The bar for evil gets really high because you need to both mean ill and do ill. The world’s nastiest actual cannibal if he fails at eating you and ends up saving you? Complete hero, gets a medal on Yavin.

Now, don’t worry: even if you actually are evil by meaning ill and doing ill, like you’re acting selfishly and duplicitously in a way that hurts others, there’s still a way back through forgiveness. You can become good and stop being evil. Don’t misinterpret that as an out to deliberately keep being evil knowing there’s forgiveness waiting for you. Instead be inspired by the forgiveness and change your ways immediately! Or stay good if you’re already good.

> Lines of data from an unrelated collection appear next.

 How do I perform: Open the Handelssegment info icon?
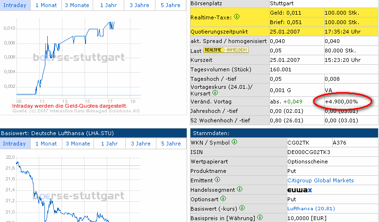click(240, 189)
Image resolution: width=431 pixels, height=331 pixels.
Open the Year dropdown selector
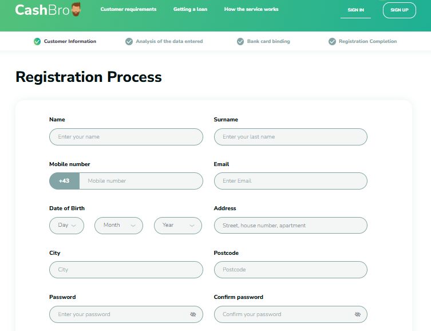[177, 226]
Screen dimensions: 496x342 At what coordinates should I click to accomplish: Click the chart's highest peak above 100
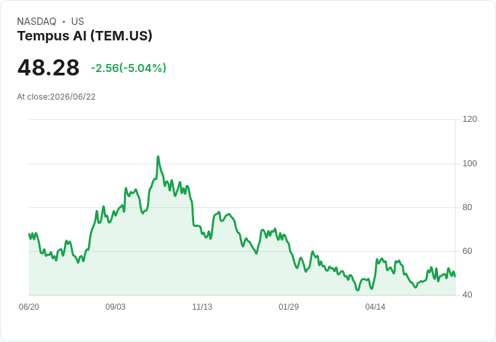(158, 156)
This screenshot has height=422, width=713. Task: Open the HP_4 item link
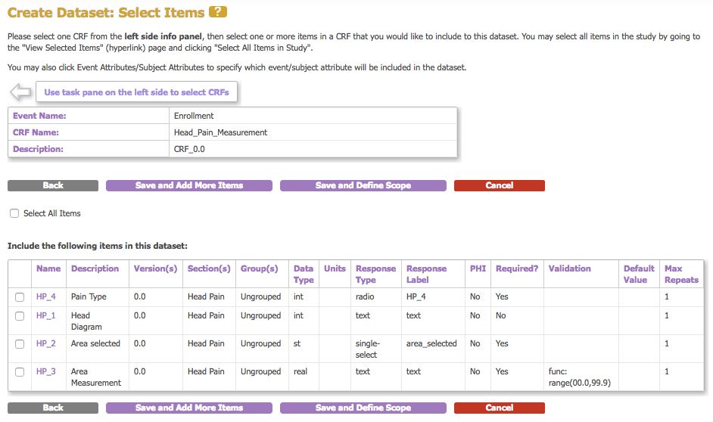tap(46, 297)
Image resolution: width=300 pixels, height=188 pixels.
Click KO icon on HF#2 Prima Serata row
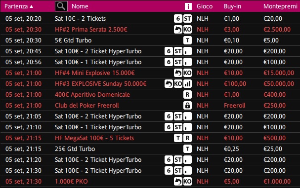click(x=187, y=30)
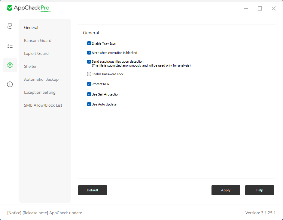The image size is (283, 220).
Task: Disable Protect MBR option
Action: pos(89,84)
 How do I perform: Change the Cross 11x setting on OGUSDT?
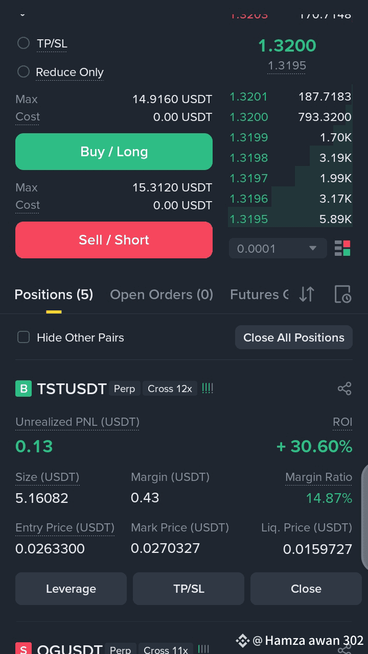pyautogui.click(x=166, y=649)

Now, just like consequentialism and deontologism, what actions actually count as good or bad, just and unjust, fair and unfair, cool or dorky is another question entirely. This is just about what “layer” the ethics operate on. Whether good intentions really pave the road to hell or if they’re cool actually even if you accidentally mess up.

Existentialist ethics?

But Sandra, haven’t you pledged allegiance to existentialist ethics before? Yup! Like deontologists, they are all about intentions; unlike deontologists (who are rules-based), the existentialists are all about using your own head & heart and case-by-casing it. I still love that approach over consequentialism. I’m just adding some celebration for the accidental heroes who mean ill but end up doing good by mistake.